• [Document passage]
+++
Will Skalmoski | Content Publisher
For the first Family Newsletter of 2016, we spoke with Melanie Leis who spent the early part of her career as a graduate assistant at ITS from 2010-2012. Now based in New York City working for consulting firm McKinsey & Company, we asked Melanie about her background, favorite ITS memories, and career path…
Melanie grew up in Costa Rica, spending her childhood in a small town an hour outside of San Jose. She later moved to the capital city, earning her undergraduate degree in economics at Universidad de Costa Rica.
Melanie arrived in Syracuse in 2010 to pursue a joint masters in Public Administration and International Relations in the top-ranked Maxwell School. Aside from Maxwell’s excellent reputation, she explained that the opportunity to become a graduate assistant at ITS was a “defining factor” in why she chose Syracuse University.
+++
• [Data records]
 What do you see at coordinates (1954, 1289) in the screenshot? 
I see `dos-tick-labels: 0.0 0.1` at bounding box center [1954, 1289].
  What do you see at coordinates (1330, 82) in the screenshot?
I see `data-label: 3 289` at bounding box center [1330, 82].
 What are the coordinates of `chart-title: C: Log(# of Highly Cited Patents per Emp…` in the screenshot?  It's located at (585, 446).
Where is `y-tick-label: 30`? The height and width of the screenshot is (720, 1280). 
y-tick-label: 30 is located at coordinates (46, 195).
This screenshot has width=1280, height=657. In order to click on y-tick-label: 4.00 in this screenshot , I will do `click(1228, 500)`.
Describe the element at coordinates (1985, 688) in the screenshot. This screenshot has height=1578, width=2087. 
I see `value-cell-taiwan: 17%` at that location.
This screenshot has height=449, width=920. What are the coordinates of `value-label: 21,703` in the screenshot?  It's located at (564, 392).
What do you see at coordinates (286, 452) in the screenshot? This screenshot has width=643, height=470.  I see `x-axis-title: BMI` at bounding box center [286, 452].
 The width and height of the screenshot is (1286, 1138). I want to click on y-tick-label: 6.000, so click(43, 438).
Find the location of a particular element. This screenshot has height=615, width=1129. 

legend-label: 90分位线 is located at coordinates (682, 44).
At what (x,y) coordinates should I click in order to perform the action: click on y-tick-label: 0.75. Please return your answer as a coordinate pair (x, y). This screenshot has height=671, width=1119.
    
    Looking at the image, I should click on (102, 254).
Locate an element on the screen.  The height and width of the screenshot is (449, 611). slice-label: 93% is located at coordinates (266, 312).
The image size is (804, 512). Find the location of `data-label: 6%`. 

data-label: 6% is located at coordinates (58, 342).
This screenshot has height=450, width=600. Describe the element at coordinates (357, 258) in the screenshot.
+++
• [Action item A] In the newsletter profile, where did Melanie Leis earn her undergraduate degree?
• [Action item B] Output, without changes, the part of the newsletter profile that opens with the words containing "Will Skalmoski |" and closes with "chose Syracuse University.".
The data has no connection to the newsletter profile.

• [Solution A] She earned it at Universidad de Costa Rica, in economics.

• [Solution B]
Will Skalmoski | Content Publisher
For the first Family Newsletter of 2016, we spoke with Melanie Leis who spent the early part of her career as a graduate assistant at ITS from 2010-2012. Now based in New York City working for consulting firm McKinsey & Company, we asked Melanie about her background, favorite ITS memories, and career path…
Melanie grew up in Costa Rica, spending her childhood in a small town an hour outside of San Jose. She later moved to the capital city, earning her undergraduate degree in economics at Universidad de Costa Rica.
Melanie arrived in Syracuse in 2010 to pursue a joint masters in Public Administration and International Relations in the top-ranked Maxwell School. Aside from Maxwell’s excellent reputation, she explained that the opportunity to become a graduate assistant at ITS was a “defining factor” in why she chose Syracuse University.